Page MenuHomePhabricator

Script-and-regex linter doesn't handle whole file lint correctly.
Closed, ResolvedPublic

Description

Hi. We hit this over at Dropbox and I believe there's a small bug in the code. Essentially our script outputs:

advice:0 You're editing this file, remember to also edit this other file.

Our regex is "/^(?P<severity>advice):(?P<line>\\d+) (?P<message>.*)$/m"

However when this code runs:

private function getMatchLineAndChar(array $match, $path) {
  if (!empty($match['offset'])) {
    list($line, $char) = $this->getEngine()->getLineAndCharFromOffset(
      idx($match, 'file', $path),
      $match['offset']);
    return array($line + 1, $char + 1);
  }

  $line = idx($match, 'line');
  if ($line) {
    $line = (int)$line;
  } else {
    $line = 1;    <------------------------------
  }

Instead of the line being 0 (meaning whole file) the line becomes 1 which means that you'll only see the lint if you happened to edit the first line.

There's a simple work around which is to change the regex to "/^(?P<severity>advice):(?P<line>.+) (?P<message>.*)$/m" This way it uses a '0' instead of a 0.

Event Timeline

This is very similar to T6303.

Instead of the line being 0 (meaning whole file)

Is this established somewhere (like, the documentation says to do that so the behavior is inconsistent with what we've documented), or is it just the behavior you desire?

(From T6303, it sounds like 0 didn't mean "the whole file" in Oct 2014 either?)

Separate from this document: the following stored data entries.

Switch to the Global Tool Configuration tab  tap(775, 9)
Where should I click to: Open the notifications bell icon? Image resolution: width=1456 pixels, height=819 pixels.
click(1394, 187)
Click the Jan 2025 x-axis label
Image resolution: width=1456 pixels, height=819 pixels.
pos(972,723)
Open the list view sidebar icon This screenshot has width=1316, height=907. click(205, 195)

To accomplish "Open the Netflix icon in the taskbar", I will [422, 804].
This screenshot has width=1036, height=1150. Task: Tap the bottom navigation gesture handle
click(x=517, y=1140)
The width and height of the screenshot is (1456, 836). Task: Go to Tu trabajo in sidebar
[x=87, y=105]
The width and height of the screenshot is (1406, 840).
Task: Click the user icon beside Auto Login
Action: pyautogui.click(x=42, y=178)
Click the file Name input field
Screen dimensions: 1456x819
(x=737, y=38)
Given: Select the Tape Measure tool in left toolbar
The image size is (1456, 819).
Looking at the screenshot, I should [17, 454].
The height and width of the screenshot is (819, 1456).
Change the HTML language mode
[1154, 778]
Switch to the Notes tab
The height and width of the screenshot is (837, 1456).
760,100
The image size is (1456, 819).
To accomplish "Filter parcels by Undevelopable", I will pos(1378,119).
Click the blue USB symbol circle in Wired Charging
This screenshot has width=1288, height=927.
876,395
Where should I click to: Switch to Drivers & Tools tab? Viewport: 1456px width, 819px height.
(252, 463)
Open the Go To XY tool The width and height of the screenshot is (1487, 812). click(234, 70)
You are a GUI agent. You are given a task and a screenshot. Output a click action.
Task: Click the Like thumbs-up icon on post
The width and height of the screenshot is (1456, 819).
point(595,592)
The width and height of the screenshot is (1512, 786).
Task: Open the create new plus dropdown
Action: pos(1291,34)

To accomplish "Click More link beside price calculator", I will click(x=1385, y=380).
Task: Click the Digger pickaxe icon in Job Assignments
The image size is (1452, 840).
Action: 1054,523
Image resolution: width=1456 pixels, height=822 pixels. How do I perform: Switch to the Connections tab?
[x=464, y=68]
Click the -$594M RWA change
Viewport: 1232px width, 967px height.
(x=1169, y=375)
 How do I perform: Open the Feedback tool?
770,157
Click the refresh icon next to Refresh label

Hmm. I thought I had seen that somewhere. Oh I see what I did. I followed the filename linter code and noticed that it called:

final public function raiseLintAtPath($code, $desc) {
  return $this->raiseLintAtLine(null, null, $code, $desc, null, null);
}

And the only way to do that from the other linter was to pass in 0. Anyway I'm quite happy to keep using .+ but I just wanted you to know.
Oh and this behavior actually changed with D14307

I believe D14307 changed the behavior from "fatal horribly" to "work". It's possible that capturing 0 meant "whole file" at some point (although I'm confused by T6303 if it did) but I think that was accidental and don't believe we suggested/recommended/documented that anywhere.

I'm OK with letting you capture something to mean "no line", but I'd like to make it explicit. For example, you'd capture:

... (?:(?P<wholeFile>0)|(?P<line>[1-9]\d*))) ...

...or make your script output some more meaningful symbol like "whole-file", if you reasonably control the output.

(Or, if you can find something somewhere that documents that "0" means "whole file", I'll just make that the law of the land.)

Well, maybe that's overkill.

D15000 will make capturing no text mean "the whole file", and documents the behavior. You can either change your regexp to not capture "0":

(?:0|(?P<line>[1-9]\d+))

...or change the underlying script to not output 0 (or output something else, for clarity to humans), if you have control over it.